The Caribbean community in the United States is mourning the loss of one of its prominent activists, who died on March 7 after a long battle with cancer.

Dr. Marco Mason, founding member of the Brooklyn, New York-based Caribbean Women’s Health Association, will be solely missed, said former New York City Councilwoman Jamaican Una Clarke, the first Caribbean-born national to be elected to the city Council. Mason was 67, and was interred on Saturday in Brooklyn.

“It is with deep distress and regret that I announce the passing of one of the pillars of our community, Dr. Marco Mason,” Clarke told Caribbean Life.

“He is the former executive director and founder of Caribbean Women’s Health Association, social activist, as well respected scholar on issues pertaining to the circum-Caribbean community,” she added.

“It will very hard to replace Marco’s commitment, enthusiasm and love for Afro-Caribbean and Afro-American/Caribbean community,” she continued.

Clarke said Mason was a medical sociologist, “who had achieved a distinguished record of leadership as a well-known scholar/activist.”

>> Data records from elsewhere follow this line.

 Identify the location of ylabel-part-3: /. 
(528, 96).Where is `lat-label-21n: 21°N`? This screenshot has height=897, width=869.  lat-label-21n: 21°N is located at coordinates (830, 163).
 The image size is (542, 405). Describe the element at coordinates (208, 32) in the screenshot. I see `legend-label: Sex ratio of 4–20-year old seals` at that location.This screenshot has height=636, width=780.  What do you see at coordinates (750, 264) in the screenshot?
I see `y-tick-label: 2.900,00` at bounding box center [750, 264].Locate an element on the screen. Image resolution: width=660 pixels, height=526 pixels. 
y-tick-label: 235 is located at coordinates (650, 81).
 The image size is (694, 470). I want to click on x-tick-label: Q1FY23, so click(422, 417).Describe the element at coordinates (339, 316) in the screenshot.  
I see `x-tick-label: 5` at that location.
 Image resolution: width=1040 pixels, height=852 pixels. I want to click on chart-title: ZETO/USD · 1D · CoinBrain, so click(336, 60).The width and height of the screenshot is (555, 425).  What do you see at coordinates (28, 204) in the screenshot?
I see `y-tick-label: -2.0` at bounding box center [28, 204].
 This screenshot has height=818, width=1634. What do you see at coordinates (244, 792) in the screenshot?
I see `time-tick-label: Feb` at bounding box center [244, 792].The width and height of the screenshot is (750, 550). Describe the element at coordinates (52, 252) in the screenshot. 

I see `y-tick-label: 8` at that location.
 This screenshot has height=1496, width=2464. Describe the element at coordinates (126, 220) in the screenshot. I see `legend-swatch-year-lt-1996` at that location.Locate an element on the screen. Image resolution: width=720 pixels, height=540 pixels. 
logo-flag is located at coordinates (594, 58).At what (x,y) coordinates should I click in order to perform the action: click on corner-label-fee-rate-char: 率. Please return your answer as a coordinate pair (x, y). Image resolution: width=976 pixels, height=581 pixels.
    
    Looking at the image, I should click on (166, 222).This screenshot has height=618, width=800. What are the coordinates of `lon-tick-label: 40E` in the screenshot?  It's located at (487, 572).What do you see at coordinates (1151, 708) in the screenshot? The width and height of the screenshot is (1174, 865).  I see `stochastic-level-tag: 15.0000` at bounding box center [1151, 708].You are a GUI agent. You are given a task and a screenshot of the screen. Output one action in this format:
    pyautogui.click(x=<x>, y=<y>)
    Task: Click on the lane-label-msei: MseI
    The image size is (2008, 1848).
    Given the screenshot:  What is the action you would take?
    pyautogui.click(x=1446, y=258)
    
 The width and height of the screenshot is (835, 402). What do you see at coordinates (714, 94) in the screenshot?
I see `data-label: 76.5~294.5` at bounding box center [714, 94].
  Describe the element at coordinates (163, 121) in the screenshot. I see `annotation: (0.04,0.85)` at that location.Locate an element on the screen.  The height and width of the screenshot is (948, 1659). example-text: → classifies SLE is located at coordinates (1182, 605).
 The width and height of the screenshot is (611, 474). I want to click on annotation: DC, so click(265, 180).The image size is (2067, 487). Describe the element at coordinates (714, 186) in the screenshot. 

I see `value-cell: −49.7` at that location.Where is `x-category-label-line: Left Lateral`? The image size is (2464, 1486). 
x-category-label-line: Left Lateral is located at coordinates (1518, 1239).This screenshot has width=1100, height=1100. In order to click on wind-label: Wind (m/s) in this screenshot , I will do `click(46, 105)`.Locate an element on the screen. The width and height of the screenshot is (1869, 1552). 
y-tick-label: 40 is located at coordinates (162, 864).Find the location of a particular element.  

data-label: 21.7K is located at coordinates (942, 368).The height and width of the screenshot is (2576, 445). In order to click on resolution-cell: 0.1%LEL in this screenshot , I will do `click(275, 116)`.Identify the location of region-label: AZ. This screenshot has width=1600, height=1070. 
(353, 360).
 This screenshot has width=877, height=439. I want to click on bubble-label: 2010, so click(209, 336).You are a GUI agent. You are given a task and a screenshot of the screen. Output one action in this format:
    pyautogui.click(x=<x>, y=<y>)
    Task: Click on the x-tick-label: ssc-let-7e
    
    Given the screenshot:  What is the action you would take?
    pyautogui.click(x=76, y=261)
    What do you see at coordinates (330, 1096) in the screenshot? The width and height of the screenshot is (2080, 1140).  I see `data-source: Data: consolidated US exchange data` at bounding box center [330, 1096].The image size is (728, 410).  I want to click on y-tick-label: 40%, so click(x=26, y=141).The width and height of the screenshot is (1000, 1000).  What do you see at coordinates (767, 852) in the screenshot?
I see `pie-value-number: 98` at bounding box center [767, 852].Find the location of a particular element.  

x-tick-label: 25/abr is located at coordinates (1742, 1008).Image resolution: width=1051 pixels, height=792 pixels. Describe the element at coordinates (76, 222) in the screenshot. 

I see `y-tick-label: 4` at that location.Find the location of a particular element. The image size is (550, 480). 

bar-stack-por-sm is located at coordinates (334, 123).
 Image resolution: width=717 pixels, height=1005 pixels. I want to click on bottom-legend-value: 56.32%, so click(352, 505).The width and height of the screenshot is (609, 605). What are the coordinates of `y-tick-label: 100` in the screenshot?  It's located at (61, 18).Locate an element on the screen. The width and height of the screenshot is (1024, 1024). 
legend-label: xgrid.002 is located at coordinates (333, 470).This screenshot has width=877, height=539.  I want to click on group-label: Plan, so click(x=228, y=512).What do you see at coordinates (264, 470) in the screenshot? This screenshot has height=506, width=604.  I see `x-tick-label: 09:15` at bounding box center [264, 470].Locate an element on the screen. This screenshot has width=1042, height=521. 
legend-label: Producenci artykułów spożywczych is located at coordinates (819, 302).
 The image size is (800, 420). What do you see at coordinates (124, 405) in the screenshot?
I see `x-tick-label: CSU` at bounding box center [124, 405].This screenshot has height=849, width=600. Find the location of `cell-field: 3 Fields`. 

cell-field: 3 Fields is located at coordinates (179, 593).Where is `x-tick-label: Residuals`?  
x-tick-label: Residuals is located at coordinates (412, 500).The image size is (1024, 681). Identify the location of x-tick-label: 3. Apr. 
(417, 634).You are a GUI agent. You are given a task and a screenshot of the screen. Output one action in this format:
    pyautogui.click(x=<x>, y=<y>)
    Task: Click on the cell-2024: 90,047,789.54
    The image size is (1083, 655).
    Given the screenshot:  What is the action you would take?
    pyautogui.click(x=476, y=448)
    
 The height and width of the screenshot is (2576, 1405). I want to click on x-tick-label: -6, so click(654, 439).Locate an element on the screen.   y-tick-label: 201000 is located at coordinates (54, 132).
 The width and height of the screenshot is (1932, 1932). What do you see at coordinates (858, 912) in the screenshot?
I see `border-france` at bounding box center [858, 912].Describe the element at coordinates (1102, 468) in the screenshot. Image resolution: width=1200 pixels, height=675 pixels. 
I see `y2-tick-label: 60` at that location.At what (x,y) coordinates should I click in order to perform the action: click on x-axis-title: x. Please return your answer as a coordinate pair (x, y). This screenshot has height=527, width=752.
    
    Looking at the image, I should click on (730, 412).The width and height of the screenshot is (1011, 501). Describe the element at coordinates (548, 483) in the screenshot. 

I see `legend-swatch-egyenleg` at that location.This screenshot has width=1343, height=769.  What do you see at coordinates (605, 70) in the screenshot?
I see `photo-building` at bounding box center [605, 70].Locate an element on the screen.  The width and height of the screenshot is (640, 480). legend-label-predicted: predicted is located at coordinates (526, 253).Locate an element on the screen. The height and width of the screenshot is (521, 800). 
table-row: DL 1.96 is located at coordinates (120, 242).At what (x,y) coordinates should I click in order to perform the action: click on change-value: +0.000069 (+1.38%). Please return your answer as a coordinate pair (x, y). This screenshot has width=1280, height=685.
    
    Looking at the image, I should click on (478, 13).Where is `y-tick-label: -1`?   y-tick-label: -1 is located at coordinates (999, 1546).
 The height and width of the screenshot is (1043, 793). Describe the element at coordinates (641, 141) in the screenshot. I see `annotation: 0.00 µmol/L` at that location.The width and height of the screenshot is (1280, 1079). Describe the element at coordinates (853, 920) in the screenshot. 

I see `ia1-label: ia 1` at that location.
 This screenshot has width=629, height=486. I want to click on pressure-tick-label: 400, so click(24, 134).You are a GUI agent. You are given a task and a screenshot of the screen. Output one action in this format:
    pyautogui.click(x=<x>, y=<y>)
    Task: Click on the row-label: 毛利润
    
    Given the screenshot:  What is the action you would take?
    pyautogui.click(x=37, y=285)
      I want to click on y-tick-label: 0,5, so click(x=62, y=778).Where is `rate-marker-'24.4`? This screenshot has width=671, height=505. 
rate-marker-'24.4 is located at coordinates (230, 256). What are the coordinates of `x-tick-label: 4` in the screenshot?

The Panamanian-born Mason was, up to his death, chairman and CEO of the Panamanian Council of New York Inc. and president of the Institute for Pan-American Affairs.

Mason had served on the faculty of a number of colleges and universities, including at the State University of New York at Stony Brook’s School of Social Work, School of Medicine, and School of Health Management and Technology.

He was also on the faculty with the Department of Social and Behavioral Sciences at Medgar Evers College, City University of New York, in Brooklyn.

Mason was a technical expert in U.S. immigration policy and was duly accredited to practice immigration law before the U.S. Immigration and Naturalization Court and the Board of Immigration Appeals.

He was cited by the U.S. Department of Justice for his “outstanding services” in assisting Caribbean and other immigrants with status adjustments.

A funeral service was held on Saturday morning at St. Gregory the Great Roman Catholic Church in the heart of the Caribbean community in Brooklyn. Mason was then be interred at the Evergreen Cemetery in Brooklyn.